This Take is made to cover violence men. This is not a comparison essay where I say, "Oh, women don't have it so bad, look at the issues men have to deal with."
It is also not a slam on women. Many of the issues with violence that I bring up here are often perpetuated by just as many men as women. So, women, do not take offense to this, and, men, do not use this to bash women.
Lastly, this Take is only about violence toward men for two reasons: I am not a woman, and for me to do a take on violence toward women' would be like a blind person talking about the struggles of a deaf person; second, this website is already inundated with Takes about violence toward women. I feel as though anything I write about violence toward women will be a sad and terribly redundant attempt.
Here's a situation: a man and his girlfriend are walking in a park. As they pass a woman walking her dog, and, to be cordial, the man says, "Hi," to the lady as she passes the couple. His girlfriend immediately smacks him for "flirting" with that lady. Now, many of you women out there may say, "Well that wasn't the right way for her to react," and you'd be right. The problem is that many women would have laughed at that situation
There is a problem that permeates society today: we expect men to be stronger, to be more powerful, and when they are not, it's ironic and funny. Think of how bullies act and are received by their peers: somehow, by displaying physical dominance over other guys, they are received with the praise of their peers. The worst part about this is that a good portion of the jeering for getting hit by a woman comes from men.

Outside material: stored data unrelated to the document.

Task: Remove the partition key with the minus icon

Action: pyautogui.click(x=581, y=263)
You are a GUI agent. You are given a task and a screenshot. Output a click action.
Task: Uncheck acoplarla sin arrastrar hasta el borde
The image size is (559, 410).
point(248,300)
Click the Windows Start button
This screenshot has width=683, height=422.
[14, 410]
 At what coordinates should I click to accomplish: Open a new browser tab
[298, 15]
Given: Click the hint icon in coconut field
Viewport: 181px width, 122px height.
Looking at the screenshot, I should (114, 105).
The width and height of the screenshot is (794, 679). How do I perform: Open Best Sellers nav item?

Imagine, however, that a man hits a woman. Instantaneously, without a second's thought, the man is damned and condemned for what he did, regardless of circumstance, as violent people should be. This double standard bodes poorly for men. We are expected to be strong, physical beings, with no violent tendencies, but how are we supposed to react when the very people we are told to never be violent towards is suddenly very violent with us?
Going beyond domestic abuse, we also find that violence towards men permeates our media. Look at our movies: you don't see very many action movies where women get burned to death, or pushed out of a plane, or shot to pieces, or punched to death, yet it is high quality entertainment when that happens to a man. Now, you can say, "Oh, that's just because Hollywood doesn't select female actresses for those parts," and you'd be perfectly correct.
The reason is, however, because audiences are typically horrified by actions of violence against women. It wouldn't make a good movie to have women being put into roles where they'd be hurt or killed in the movie, nor would that movie make good money, unless it was in the horror genre. The thing is, Hollywood LOVES putting women into traditionally men's roles. They get to promote how progressive it is, and how "pro-women" it is (See most recent Ghostbusters).
Violence towards anyone is wrong, but in our society today, it is far less of a wrong when the violence is towards men.